▶ _引用文_:
::::::::::

年齢は正直に書きましょう。昔は年齢が高いとデビューできなかったのですが、今は高齢でデビューする作家さんが多く、しかも売れています。年齢が高いことはマイナスではありません。
最終選考通過は書くべきか。10年前からの通過をリストにして書いてあると、落選歴に見えてしまうので、書かないほうがいいでしょう。書くなら過去二年ぐらいの最終選考通過まで。
……とアドバイスすると、最終選考通過は「安定して小説を書けること」の証明になるはずだと返信が来たのですが、それは選考者の考え方を誤解しています。
選考者は「筆力のある人」を探そうとしているのではありません。小学生のときの藤井颯太4級を選ぼうとしています。
池上冬樹氏はツイッターでこのようにおっしゃっています。
@ikegami990 · 13 時間13 時間前
(引用はじめ)

::::::::::

新人賞応募の心得を述べた引用文を、最後の行の後から書き継いでください。 次に掲げる項目は参照する必要がありません。

項目の位置記録
::::::::::

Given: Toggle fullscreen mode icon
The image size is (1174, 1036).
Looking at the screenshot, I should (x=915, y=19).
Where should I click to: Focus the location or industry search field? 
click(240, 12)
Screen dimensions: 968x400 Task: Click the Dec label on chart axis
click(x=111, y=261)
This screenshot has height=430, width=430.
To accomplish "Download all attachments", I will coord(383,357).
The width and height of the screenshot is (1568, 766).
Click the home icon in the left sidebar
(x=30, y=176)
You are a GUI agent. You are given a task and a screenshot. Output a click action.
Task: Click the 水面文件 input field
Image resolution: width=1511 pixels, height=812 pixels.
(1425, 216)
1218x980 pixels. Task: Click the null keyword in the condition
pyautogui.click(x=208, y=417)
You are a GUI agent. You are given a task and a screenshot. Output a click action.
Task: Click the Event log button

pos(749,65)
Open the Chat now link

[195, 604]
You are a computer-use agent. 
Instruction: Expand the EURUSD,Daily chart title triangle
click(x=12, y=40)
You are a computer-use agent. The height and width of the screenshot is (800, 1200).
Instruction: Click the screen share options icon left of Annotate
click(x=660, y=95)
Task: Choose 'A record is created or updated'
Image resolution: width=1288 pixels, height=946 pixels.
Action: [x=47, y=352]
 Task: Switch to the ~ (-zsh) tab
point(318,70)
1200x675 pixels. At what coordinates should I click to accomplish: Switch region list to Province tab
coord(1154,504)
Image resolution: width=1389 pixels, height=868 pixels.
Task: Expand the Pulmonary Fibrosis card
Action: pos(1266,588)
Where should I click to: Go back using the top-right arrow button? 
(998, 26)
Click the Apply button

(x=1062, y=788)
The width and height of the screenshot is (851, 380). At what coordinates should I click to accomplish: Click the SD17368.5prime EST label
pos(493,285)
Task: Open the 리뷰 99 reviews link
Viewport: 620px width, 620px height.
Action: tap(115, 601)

::::::::::

▶ _解答_:
▼ある新人賞の下読みで、出来はとてもいいが、線が細く、また物語的もこぢんまりとしていて、これ以上のものは書けないだろうと思わせる作品に出会った。新人賞をとっても次々に書けないなら賞を与えるべきではない。明らかに書けない人たちがいる。とても完成度が高くても。1作で終わる人たちが。
▼2)ある新人賞をとって、数作後に沈黙して、別の新人賞に応募してきた作家がいた(こういうのが増えている)。応募作を読んで発想はいいし悪くはないが、これで出涸らしだろうと思った。手堅くうまいが勢いがない。どこかの出版社から突き返された作品を応募したのだろう。だから厳しく採点した。
▼3)しかし結果的にそれが賞をとった。最終候補に残ることも意外だったが(この人はこれ以上書けませんよと強く指摘したのに)、編集部の見方は違っていたのかも。で、その人、受賞作のあと一冊も出していない。書けない人に賞を与えては駄目。過去に賞をとった人にはなおさら厳しくしないと。
(引用おわり)
新人賞は「勢い」で判断していると池上冬樹先生ははっきりおっしゃっています。むしろ「安定して小説を書ける」投稿者を「出がらし」だと嫌っていることがわかる。
アマ四段の35才より、アマ4級の小学生のほうが評価される、それが文学の新人賞なんですよ。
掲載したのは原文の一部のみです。